A Ciência como Pilar da Inclusão e do Neurodesenvolvimento
A ciência não é apenas um conjunto de dados e teorias; é a base sobre a qual construímos políticas públicas, intervenções terapêuticas e práticas educacionais que garantem dignidade e autonomia para pessoas autistas. Recentemente, a Argentina foi palco de uma mobilização histórica, onde cerca de 1,5 milhão de pessoas foram às ruas em defesa do financiamento universitário e da valorização de docentes e pesquisadores. Este movimento, liderado por figuras como Franco Bartolacci, reitor da Universidade Nacional de Rosario e presidente do Conselho Interuniversitario Nacional (CIN), coloca em pauta uma questão vital: o que acontece quando o investimento em pesquisa básica e aplicada é interrompido?

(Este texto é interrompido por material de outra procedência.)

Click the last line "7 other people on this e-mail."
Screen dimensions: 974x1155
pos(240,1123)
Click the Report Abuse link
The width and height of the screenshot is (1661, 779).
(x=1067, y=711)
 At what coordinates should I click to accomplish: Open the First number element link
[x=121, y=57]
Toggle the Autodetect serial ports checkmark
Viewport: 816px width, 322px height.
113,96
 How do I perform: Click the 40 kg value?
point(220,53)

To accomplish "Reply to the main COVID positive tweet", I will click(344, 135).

O Elo entre Pesquisa Científica e Práticas Baseadas em Evidências
No campo do TEA e do neurodesenvolvimento, a dependência da ciência é absoluta. Quando falamos em intervenções baseadas em evidências, como a Análise do Comportamento Aplicada (ABA), estamos nos referindo a décadas de rigoroso estudo acadêmico. As universidades públicas são, frequentemente, o berço onde novos protocolos de intervenção são testados, validados e adaptados para a realidade local. Cortes orçamentários nessas instituições não significam apenas números perdidos em planilhas; significam o congelamento de estudos que poderiam melhorar a qualidade de vida de milhares de famílias.

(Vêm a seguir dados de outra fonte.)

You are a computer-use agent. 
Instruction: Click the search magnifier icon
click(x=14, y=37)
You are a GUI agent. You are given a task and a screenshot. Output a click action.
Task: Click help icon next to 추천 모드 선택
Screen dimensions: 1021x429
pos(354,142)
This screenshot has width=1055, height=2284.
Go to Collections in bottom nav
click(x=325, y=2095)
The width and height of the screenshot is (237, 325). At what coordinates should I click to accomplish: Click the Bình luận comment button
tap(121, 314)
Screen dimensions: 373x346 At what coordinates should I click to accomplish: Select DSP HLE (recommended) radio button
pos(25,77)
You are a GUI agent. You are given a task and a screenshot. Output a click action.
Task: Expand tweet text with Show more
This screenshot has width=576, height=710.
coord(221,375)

A produção científica é o motor que transforma o conhecimento teórico em ferramentas práticas de inclusão escolar e social. Sem financiamento, o avanço no diagnóstico precoce e nas terapias de suporte é severamente comprometido.
Por que o Financiamento Universitário é uma Questão de Direitos Humanos
A mobilização argentina destaca que a educação superior é um direito fundamental. Para a comunidade neurodivergente, as universidades públicas funcionam como centros de formação de profissionais capacitados — psicólogos, fonoaudiólogos, terapeutas ocupacionais e educadores — que atuarão diretamente no suporte ao autismo. Se a universidade pública perde sua capacidade de funcionamento, o país perde a capacidade de formar os quadros técnicos necessários para implementar a inclusão de forma ética e eficaz.

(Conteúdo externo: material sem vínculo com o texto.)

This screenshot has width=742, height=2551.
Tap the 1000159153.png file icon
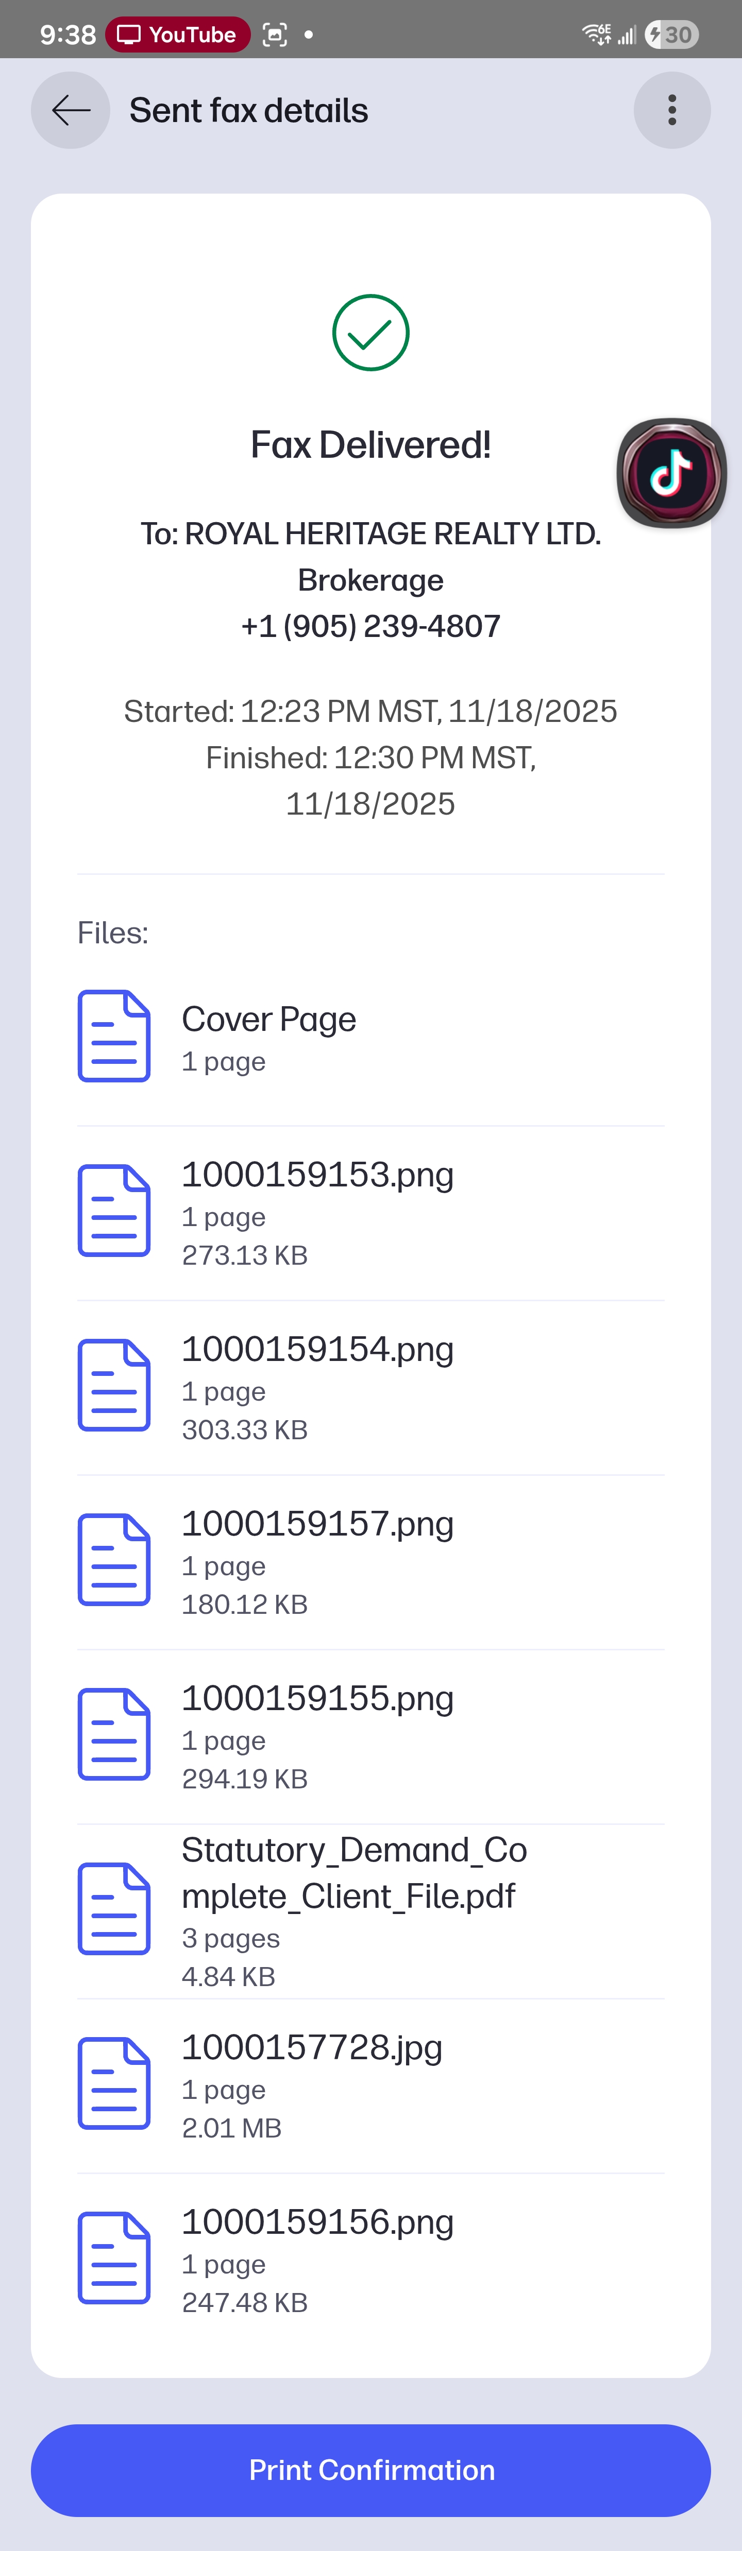point(114,1210)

Além disso, a pesquisa em neurodiversidade precisa de continuidade. Estudos longitudinais sobre o desenvolvimento de pessoas autistas ao longo da vida, pesquisas sobre acessibilidade e tecnologia assistiva, e análises sobre políticas de inclusão no mercado de trabalho dependem diretamente do suporte estatal e universitário. A interrupção desse financiamento gera um hiato de conhecimento que prejudica, acima de tudo, os mais vulneráveis.
Um Chamado à Valorização do Conhecimento
A luta dos pesquisadores e docentes argentinos ressoa globalmente. A ciência, especialmente a que estuda o neurodesenvolvimento, precisa de estabilidade. Não se trata de uma pauta isolada de uma categoria profissional, mas de um compromisso social com o futuro da inclusão. Quando a sociedade se levanta para proteger a ciência, ela está, na verdade, protegendo o direito de cada pessoa neurodivergente de viver em uma sociedade que compreende, respeita e apoia suas necessidades através de evidências científicas sólidas.
- Continuidade das pesquisas: Garantir que estudos sobre TEA não sejam interrompidos por falta de recursos.
- Formação de qualidade: Assegurar que profissionais de saúde e educação recebam treinamento baseado em evidências.
- Inclusão fundamentada: Políticas públicas de inclusão devem ser pautadas por dados científicos, não por suposições.
Em suma, a defesa da universidade pública é a defesa do nosso próprio futuro. Como comunidade, é essencial reconhecer que o progresso no campo do autismo e do neurodesenvolvimento caminha lado a lado com a saúde financeira e institucional do sistema de pesquisa científica e educacional.